:: Material provided
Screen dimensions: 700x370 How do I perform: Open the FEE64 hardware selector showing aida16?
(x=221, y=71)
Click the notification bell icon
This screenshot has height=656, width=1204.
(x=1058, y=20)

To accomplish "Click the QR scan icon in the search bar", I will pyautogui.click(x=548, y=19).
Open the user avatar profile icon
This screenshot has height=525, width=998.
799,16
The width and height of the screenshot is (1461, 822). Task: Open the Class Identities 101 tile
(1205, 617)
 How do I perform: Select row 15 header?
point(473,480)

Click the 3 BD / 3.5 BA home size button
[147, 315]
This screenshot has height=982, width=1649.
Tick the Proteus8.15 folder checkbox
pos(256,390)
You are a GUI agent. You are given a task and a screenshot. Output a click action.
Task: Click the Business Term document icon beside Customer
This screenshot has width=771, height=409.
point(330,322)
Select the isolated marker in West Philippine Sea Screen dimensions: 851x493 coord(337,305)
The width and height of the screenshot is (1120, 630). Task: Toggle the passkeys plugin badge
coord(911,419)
::::
What you will do:
Write the data out again, verbatim.

Output below:
Screen dimensions: 700x370 How do I perform: Open the FEE64 hardware selector showing aida16?
(x=221, y=71)
Click the notification bell icon
This screenshot has height=656, width=1204.
(x=1058, y=20)

To accomplish "Click the QR scan icon in the search bar", I will pyautogui.click(x=548, y=19).
Open the user avatar profile icon
This screenshot has height=525, width=998.
799,16
The width and height of the screenshot is (1461, 822). Task: Open the Class Identities 101 tile
(1205, 617)
 How do I perform: Select row 15 header?
point(473,480)

Click the 3 BD / 3.5 BA home size button
[147, 315]
This screenshot has height=982, width=1649.
Tick the Proteus8.15 folder checkbox
pos(256,390)
You are a GUI agent. You are given a task and a screenshot. Output a click action.
Task: Click the Business Term document icon beside Customer
This screenshot has width=771, height=409.
point(330,322)
Select the isolated marker in West Philippine Sea Screen dimensions: 851x493 coord(337,305)
The width and height of the screenshot is (1120, 630). Task: Toggle the passkeys plugin badge
coord(911,419)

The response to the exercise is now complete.